Ab initio quantum mechanical study of the structures and energies for the pseudorotation of 5′-dehydroxy analogues of 2′-deoxyribose and ribose sugars

We have used ab initio quantum mechanical (QM) methods to determine the potential energy of pseudorotation for 3,3-dihydroxy-5-methyl-2-(1-pyrollyl)tetrahydrofuran and 4-hydroxy-5-methyl-2-(1-pyrollyl)-tetrahydrofuran, close analogues of 2'-deoxyribose and ribose sugars. The pyrrole is a substitute for the naturally occurring nucleic acid bases: adenine, thymine, guanine, cytosine, and uracil. At the highest calculation level (LMP2/cc-pVTZ(-f)//HF/6-31G**) for 2'-deoxyribose, we find the C2'-endo conformation is the global minimum.
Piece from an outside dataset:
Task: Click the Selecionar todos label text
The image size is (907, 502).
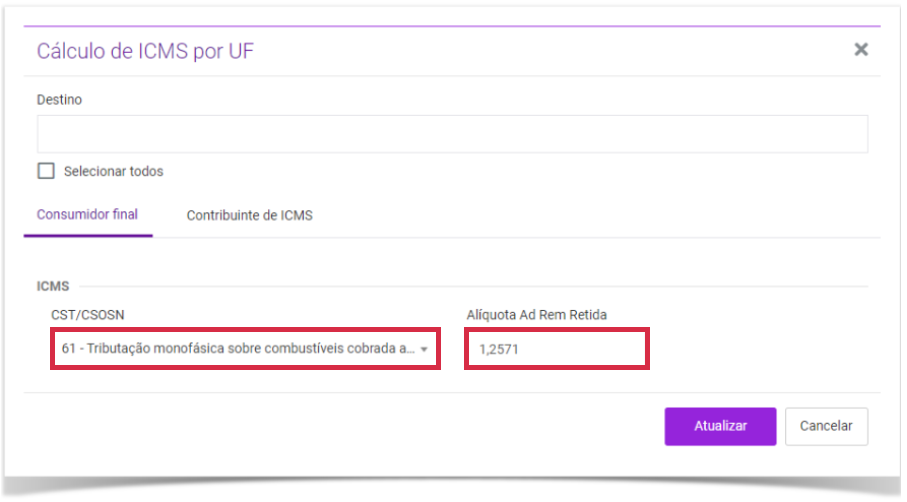Action: pyautogui.click(x=113, y=171)
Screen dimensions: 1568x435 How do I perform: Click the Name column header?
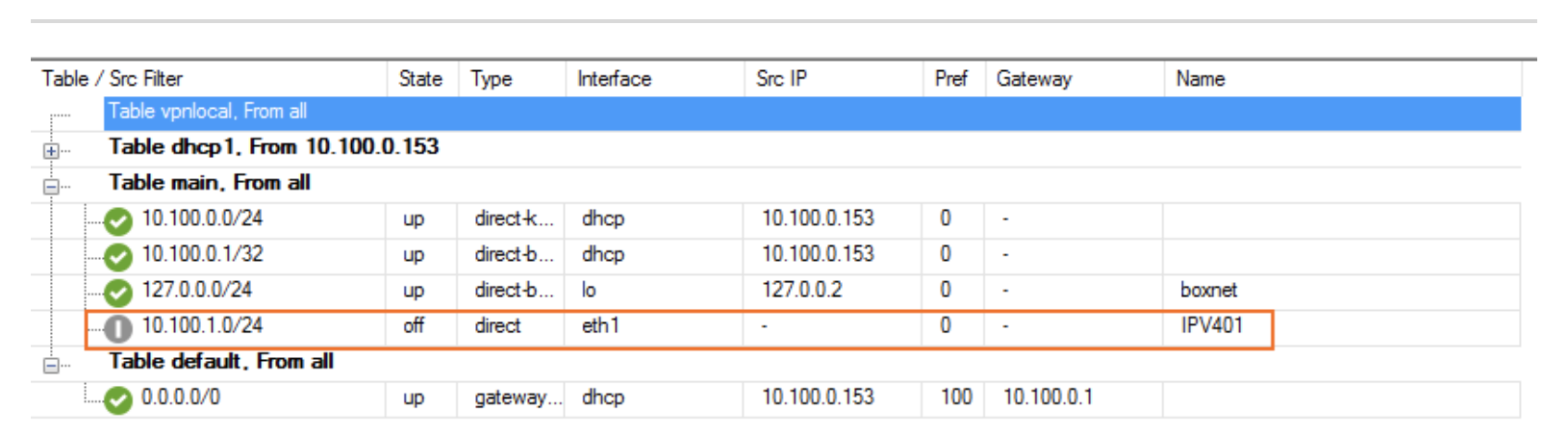pyautogui.click(x=1200, y=79)
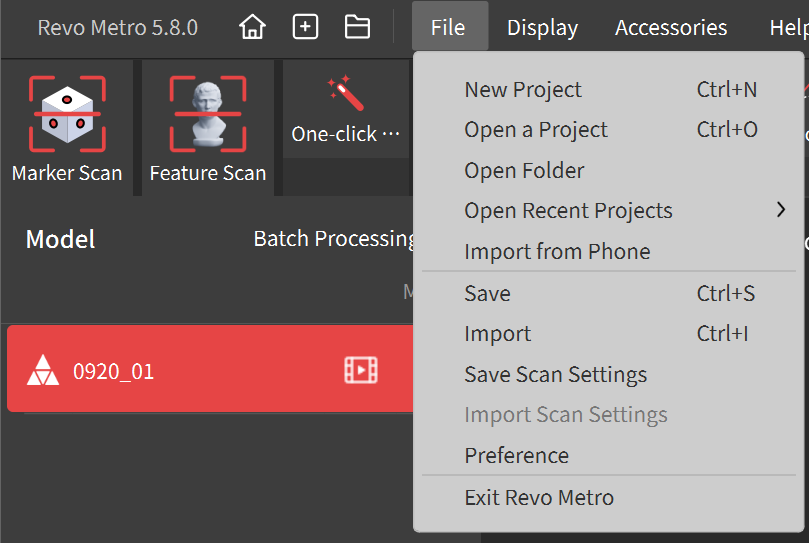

The C3'-endo conformation is a local minimum 0.6 kcal/mol higher in energy, and an eastern barrier of 1.6 kcal/mol separates the two minima. Pseudorotation energies of ribose are quite complex and are strongly affected by local orientations of the 2' and 3' hydroxyl groups. When the hydroxyl groups are allowed to assume any conformation, the global minimum remains the C2'-endo conformation. The eastern barrier increases slightly to 1.8 kcal/mol, and the C3'-endo local minimum lies 0.6 kcal/mol above the global minimum. Constraining the torsion angle of the C3' hydroxyl group to -146 degrees, as is found in RNA polymers, results in the C3'-endo conformation becoming the only energy minimum with a C2'-endo conformation 1.9 kcal/mol higher in energy. Bond angles within the pentofuranose ring are correlated to the pseudorotational phase, as is observed by X-ray crystallography and is predicted by pseudorotation theory. Finally, a force field for use in molecular mechanics and dynamics simulations is presented which reproduces the QM potential energies for the 2'-deoxyribose and ribose sugars.